The Emperor Qin was an astonishing man. A complete megalomaniac, and a genius. He made one country out of the various provinces of China within 13 years of ascending the throne of his own province and then imposed a single currency, which was still in use more than 2,000 years later, and a single style of writing, so that even if different people spoke different languages, they could all recognise each other’s written characters. He build vast miles of roads, numerous palaces and connected various sections of walls to make the first Great Wall. Countless people were conscripted or forced into labour and thousands died, but he achieved incredible results. And the vast Terracotta Army was surely proof that he was, in addition, barking mad. He spent much of his reign searching for an elixir of eternal life – it’s possible that one of the concoctions he tried actually poisoned him.

He invented mass production and the assembly line, as well as quality control. Workmen’s names, and those of their supervisors, were marked on objects so that anything sub-standard could be tracked back to the person responsible. Weapons, and everything else, were made to an exact standard, so that if, for example, you broke the point of your lance, you could fetch a replacement tip and know it would fit exactly.

He died suddenly, 11 years after becoming Emperor, and a palace coup brought an end to the dynasty soon after. The weapons held by the warriors were looted from the pits and much damage was done – no model has been found undamaged, as the wooden roofs had collapsed. But, although the country descended into civil war, Qin’s changes lasted. No attempt was made to portray him as a hero – though I think a little more could have been said about the civilization that had existed before he came along – but he was certainly the author of a remarkable and impressive achievement.

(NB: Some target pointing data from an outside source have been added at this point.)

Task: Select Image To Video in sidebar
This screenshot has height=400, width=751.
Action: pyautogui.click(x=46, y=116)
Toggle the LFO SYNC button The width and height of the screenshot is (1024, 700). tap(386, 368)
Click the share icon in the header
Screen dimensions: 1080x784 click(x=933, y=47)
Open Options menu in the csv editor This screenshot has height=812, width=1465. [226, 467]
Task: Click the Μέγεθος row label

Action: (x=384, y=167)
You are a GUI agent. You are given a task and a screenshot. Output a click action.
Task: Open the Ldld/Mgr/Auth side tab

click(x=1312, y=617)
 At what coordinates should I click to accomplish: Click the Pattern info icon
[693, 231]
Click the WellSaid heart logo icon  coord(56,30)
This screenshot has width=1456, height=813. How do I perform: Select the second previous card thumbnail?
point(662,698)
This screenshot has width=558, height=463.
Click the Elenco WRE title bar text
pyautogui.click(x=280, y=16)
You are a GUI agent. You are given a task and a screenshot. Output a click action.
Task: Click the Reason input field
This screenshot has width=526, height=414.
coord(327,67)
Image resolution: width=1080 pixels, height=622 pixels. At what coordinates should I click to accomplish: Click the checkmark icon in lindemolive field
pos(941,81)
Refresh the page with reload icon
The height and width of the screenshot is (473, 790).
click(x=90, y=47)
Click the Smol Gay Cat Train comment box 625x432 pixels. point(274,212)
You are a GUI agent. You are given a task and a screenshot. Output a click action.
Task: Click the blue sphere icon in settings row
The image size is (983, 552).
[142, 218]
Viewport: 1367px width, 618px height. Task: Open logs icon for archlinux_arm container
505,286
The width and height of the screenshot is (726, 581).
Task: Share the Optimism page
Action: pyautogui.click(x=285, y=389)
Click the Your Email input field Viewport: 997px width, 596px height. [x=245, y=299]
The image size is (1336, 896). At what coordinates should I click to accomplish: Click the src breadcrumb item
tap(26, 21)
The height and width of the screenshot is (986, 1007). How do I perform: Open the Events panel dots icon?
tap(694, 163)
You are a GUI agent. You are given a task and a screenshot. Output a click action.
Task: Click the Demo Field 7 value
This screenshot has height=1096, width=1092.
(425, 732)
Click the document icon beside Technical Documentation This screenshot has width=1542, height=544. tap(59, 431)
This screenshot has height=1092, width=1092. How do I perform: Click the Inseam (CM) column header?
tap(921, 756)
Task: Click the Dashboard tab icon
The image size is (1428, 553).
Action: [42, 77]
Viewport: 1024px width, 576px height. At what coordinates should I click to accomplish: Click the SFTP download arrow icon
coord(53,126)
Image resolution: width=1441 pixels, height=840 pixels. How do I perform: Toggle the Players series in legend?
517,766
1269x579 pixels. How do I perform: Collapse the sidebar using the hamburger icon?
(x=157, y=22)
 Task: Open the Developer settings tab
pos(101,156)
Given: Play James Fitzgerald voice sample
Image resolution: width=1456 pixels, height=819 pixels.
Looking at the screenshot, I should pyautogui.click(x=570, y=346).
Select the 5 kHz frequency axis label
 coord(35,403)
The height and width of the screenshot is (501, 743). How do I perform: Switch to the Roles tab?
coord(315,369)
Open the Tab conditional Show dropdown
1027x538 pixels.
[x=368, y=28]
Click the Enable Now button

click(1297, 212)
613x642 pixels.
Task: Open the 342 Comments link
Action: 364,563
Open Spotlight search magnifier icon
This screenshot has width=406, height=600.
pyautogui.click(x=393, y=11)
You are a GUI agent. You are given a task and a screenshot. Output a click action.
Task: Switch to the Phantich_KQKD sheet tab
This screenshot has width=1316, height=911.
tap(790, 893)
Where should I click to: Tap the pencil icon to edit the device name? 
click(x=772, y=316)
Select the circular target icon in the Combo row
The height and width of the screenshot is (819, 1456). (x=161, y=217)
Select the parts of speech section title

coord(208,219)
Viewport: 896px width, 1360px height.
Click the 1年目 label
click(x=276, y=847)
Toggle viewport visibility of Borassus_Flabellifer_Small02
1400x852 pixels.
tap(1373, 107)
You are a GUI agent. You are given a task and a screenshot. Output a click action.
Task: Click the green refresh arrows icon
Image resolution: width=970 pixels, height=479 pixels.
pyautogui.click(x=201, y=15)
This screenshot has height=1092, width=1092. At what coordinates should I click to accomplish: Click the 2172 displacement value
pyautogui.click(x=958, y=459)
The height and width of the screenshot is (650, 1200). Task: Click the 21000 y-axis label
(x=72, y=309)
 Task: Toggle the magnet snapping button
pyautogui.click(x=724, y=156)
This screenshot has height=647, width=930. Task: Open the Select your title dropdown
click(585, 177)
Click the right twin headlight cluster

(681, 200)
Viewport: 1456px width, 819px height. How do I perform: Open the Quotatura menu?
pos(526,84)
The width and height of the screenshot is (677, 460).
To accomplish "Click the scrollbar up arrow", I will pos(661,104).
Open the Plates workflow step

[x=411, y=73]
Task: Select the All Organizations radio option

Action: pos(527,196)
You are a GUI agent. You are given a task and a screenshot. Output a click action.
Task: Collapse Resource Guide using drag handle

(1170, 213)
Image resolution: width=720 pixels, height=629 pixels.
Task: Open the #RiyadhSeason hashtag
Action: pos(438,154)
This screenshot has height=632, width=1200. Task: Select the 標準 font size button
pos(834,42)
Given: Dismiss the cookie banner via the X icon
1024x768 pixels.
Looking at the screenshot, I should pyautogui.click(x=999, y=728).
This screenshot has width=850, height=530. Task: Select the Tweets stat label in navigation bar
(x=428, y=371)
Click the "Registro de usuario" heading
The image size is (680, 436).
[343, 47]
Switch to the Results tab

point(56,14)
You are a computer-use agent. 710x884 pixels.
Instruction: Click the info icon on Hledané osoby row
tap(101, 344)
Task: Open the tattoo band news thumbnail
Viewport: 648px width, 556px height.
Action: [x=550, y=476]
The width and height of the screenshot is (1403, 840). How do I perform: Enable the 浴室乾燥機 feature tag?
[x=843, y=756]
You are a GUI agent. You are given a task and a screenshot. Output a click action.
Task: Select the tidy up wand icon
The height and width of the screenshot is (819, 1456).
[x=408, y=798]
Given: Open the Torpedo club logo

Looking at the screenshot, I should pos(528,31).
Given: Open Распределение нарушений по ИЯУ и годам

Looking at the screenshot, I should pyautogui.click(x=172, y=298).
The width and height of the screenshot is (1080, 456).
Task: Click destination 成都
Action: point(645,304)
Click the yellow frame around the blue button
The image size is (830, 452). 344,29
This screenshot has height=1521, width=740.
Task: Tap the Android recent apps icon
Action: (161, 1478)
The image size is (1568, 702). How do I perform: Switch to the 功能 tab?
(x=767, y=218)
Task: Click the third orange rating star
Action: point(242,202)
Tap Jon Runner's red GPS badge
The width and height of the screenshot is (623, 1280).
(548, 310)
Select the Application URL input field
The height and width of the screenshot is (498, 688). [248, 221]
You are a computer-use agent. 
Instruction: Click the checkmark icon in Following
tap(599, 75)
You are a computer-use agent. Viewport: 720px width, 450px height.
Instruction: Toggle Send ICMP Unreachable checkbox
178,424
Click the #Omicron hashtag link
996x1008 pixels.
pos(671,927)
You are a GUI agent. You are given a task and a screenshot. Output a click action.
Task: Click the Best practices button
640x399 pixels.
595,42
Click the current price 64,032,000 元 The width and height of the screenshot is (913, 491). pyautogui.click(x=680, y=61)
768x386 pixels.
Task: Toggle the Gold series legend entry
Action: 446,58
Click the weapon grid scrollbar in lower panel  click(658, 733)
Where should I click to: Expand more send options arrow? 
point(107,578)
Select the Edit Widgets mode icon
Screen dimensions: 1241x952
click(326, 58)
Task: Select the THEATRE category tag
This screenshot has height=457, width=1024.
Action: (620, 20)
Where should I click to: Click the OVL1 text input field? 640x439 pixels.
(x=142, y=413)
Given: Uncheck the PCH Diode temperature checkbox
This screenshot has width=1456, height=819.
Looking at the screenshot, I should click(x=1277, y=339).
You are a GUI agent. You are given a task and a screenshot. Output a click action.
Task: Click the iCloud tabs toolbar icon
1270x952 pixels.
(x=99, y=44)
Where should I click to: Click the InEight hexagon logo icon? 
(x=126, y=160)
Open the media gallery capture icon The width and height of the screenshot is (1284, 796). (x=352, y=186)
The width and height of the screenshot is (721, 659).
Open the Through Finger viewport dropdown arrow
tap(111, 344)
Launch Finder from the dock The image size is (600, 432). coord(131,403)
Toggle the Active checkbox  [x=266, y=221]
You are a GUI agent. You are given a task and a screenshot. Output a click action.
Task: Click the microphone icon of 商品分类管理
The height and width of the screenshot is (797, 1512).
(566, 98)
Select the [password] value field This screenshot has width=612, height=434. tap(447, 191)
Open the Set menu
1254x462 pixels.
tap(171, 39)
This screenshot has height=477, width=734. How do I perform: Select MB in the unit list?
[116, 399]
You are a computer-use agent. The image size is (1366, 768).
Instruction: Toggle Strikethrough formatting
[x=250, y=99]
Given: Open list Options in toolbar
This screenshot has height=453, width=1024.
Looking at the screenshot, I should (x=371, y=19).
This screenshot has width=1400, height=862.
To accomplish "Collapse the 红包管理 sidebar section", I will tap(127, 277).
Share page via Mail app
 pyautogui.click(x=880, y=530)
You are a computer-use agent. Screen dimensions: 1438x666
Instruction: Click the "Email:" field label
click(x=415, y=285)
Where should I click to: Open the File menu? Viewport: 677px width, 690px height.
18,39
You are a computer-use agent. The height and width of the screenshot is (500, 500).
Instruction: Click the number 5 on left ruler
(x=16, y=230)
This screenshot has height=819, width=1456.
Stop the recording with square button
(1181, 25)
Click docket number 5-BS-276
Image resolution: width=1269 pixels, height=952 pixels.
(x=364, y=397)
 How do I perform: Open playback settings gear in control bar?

11 comments on “Z’s day out

  1. Dash

    Having seen the Terracotta Warriors when I was travelling in China five or six years ago, I have to agree with you Z. They are truly incredible.

  2. Z

    I never wanted to go to China before, but I do now. To see them en masse would be amazing – although standing close up to them here and looking them in the eye is wonderful. You actually could (although the alarms would go off of course) reach out and touch them.

  3. Dandelion

    On a subject I know precious little about, I was going to say if it was a triumph of mass production, that’s all the more remarkable, when you consider the credit that Henry Ford and Andy Warhol got. Then I read on, and I really don’t get what that grumpy reviewer was complaining about.

    It always seems a shame to me that the man-made wonders of this world so often seem to be the result of forced labour.

    Fascinating post, z, thank you for it.

  4. nartina

    I remember seeing a display of them ages ago when in London. Quite impressive and can you imagine how the first archeologists felt when they unearthed the warriors?

  5. badgerdaddy

    I really, really want to go to this. I’m in London in January, I might be able to go then. I’m so excited about it, I think it’s just brilliant that they’re over here. Haven’t been this excited since Hopper at the Tate Modern.

  6. Z

    No, it was a curmudgeonly review, written by someone who’d look at the Taj Mahal and say it’s hackneyed.

    Such uniformity of production – and it was for a purpose, not through lack of imagination – was made without machinery, too. They had moulds and a pattern but it was all hand-made. And beauty as well as craftmanship was built in.

    Martina, I saw the original exhibition too – it must have been eleven or twelve years ago. I was helping with a school party and we went on to the Royal Academy to see a Giacometti exhibition. It was in the British Museum, but in a smaller space.

  7. luckyzmom

    Velly interesting. I have a National Geographic article that I have saved for many years of these figures and have always been fascinated by them. And thanks so much for the info.

  8. Z

    My daughter and son-in-law are going in early January. I bought the book, so that I can pass it on to them to read a bit about it first. I hope you enjoy it as much as I did.